TASK DESCRIPTION | Please convert the stretch of the data below from the line containing "At what coordinates should I click to accomplish: Open" through the end of the data into a Markdown table with the columns Row and Line, leaving out blank lines.

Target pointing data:
......

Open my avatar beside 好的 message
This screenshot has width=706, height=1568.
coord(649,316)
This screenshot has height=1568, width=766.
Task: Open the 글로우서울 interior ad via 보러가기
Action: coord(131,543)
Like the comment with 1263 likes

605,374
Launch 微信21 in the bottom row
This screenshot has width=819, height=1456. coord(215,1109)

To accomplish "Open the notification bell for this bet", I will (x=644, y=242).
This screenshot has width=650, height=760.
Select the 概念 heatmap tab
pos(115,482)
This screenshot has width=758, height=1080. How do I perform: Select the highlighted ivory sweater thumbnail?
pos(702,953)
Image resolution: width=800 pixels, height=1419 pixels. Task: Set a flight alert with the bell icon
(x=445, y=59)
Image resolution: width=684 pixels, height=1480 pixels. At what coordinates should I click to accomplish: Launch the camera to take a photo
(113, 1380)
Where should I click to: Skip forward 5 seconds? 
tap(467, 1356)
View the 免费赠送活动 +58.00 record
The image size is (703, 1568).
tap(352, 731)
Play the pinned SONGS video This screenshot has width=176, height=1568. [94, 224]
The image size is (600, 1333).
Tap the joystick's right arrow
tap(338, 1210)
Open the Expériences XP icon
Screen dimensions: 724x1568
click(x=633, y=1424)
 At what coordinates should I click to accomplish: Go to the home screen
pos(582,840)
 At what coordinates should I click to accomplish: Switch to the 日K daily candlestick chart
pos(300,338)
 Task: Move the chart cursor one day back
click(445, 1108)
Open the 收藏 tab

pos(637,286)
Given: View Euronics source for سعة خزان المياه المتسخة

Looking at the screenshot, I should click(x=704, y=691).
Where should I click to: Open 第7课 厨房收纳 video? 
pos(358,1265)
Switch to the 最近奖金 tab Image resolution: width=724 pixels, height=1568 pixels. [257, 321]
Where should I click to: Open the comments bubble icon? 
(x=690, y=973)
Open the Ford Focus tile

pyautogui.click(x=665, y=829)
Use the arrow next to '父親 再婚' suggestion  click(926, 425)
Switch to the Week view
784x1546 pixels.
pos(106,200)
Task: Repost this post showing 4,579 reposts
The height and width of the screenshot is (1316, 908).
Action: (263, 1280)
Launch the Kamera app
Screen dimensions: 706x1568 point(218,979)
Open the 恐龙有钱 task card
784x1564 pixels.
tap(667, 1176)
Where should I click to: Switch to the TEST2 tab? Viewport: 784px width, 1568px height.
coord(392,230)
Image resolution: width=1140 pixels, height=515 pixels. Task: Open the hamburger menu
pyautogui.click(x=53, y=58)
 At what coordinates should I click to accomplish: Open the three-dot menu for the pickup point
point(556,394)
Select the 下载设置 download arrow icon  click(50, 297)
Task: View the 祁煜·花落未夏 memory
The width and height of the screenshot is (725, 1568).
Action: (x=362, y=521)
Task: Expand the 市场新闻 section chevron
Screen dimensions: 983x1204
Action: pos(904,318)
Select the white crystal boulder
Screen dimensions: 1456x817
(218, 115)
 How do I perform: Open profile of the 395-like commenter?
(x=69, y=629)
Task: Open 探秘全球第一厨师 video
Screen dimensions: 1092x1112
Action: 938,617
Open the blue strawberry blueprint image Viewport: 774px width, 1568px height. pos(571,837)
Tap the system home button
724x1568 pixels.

......

CORRECT OUTPUT |
| Row | Line |
|---|---|
| 1 |  At what coordinates should I click to accomplish: Open the three-dot menu for the pickup point |
| 2 | point(556,394) |
| 3 | Select the 下载设置 download arrow icon  click(50, 297) |
| 4 | Task: View the 祁煜·花落未夏 memory |
| 5 | The width and height of the screenshot is (725, 1568). |
| 6 | Action: (x=362, y=521) |
| 7 | Task: Expand the 市场新闻 section chevron |
| 8 | Screen dimensions: 983x1204 |
| 9 | Action: pos(904,318) |
| 10 | Select the white crystal boulder |
| 11 | Screen dimensions: 1456x817 |
| 12 | (218, 115) |
| 13 |  How do I perform: Open profile of the 395-like commenter? |
| 14 | (x=69, y=629) |
| 15 | Task: Open 探秘全球第一厨师 video |
| 16 | Screen dimensions: 1092x1112 |
| 17 | Action: 938,617 |
| 18 | Open the blue strawberry blueprint image Viewport: 774px width, 1568px height. pos(571,837) |
| 19 | Tap the system home button |
| 20 | 724x1568 pixels. |